Problem to solve ::
Reproduce the whole listing, keeping each line as it is.

Data to examine ::
┏━━

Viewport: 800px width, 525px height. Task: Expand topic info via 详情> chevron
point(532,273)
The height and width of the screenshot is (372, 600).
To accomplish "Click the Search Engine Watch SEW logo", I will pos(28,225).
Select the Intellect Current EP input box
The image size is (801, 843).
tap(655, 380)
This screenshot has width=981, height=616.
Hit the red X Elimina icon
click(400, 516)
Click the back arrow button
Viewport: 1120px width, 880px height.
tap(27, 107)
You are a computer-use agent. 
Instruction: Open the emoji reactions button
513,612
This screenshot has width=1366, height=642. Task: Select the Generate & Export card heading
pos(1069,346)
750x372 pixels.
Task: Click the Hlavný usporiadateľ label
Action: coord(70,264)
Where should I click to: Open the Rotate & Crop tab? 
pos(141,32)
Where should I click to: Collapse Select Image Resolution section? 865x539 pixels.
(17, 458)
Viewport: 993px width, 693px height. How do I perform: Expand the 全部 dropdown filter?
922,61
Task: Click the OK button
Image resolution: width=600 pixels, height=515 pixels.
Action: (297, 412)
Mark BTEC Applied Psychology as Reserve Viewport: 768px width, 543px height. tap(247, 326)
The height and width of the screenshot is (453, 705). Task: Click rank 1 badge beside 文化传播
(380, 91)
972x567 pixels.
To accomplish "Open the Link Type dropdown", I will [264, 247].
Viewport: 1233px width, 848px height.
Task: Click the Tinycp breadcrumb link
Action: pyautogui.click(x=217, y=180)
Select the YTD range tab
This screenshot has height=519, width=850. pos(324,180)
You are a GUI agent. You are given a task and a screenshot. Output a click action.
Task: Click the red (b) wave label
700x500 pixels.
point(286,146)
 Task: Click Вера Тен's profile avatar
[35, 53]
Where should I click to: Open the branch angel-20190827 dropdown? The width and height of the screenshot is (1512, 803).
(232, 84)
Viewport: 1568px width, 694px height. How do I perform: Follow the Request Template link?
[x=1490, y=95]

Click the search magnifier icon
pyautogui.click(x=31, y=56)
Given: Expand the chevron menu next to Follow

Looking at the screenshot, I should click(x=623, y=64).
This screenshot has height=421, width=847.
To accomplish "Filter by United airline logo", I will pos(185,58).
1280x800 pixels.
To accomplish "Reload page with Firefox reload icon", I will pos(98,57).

┗━━

Expected output ::
Viewport: 800px width, 525px height. Task: Expand topic info via 详情> chevron
point(532,273)
The height and width of the screenshot is (372, 600).
To accomplish "Click the Search Engine Watch SEW logo", I will pos(28,225).
Select the Intellect Current EP input box
The image size is (801, 843).
tap(655, 380)
This screenshot has width=981, height=616.
Hit the red X Elimina icon
click(400, 516)
Click the back arrow button
Viewport: 1120px width, 880px height.
tap(27, 107)
You are a computer-use agent. 
Instruction: Open the emoji reactions button
513,612
This screenshot has width=1366, height=642. Task: Select the Generate & Export card heading
pos(1069,346)
750x372 pixels.
Task: Click the Hlavný usporiadateľ label
Action: coord(70,264)
Where should I click to: Open the Rotate & Crop tab? 
pos(141,32)
Where should I click to: Collapse Select Image Resolution section? 865x539 pixels.
(17, 458)
Viewport: 993px width, 693px height. How do I perform: Expand the 全部 dropdown filter?
922,61
Task: Click the OK button
Image resolution: width=600 pixels, height=515 pixels.
Action: (297, 412)
Mark BTEC Applied Psychology as Reserve Viewport: 768px width, 543px height. tap(247, 326)
The height and width of the screenshot is (453, 705). Task: Click rank 1 badge beside 文化传播
(380, 91)
972x567 pixels.
To accomplish "Open the Link Type dropdown", I will [264, 247].
Viewport: 1233px width, 848px height.
Task: Click the Tinycp breadcrumb link
Action: pyautogui.click(x=217, y=180)
Select the YTD range tab
This screenshot has height=519, width=850. pos(324,180)
You are a GUI agent. You are given a task and a screenshot. Output a click action.
Task: Click the red (b) wave label
700x500 pixels.
point(286,146)
 Task: Click Вера Тен's profile avatar
[35, 53]
Where should I click to: Open the branch angel-20190827 dropdown? The width and height of the screenshot is (1512, 803).
(232, 84)
Viewport: 1568px width, 694px height. How do I perform: Follow the Request Template link?
[x=1490, y=95]

Click the search magnifier icon
pyautogui.click(x=31, y=56)
Given: Expand the chevron menu next to Follow

Looking at the screenshot, I should click(x=623, y=64).
This screenshot has height=421, width=847.
To accomplish "Filter by United airline logo", I will pos(185,58).
1280x800 pixels.
To accomplish "Reload page with Firefox reload icon", I will pos(98,57).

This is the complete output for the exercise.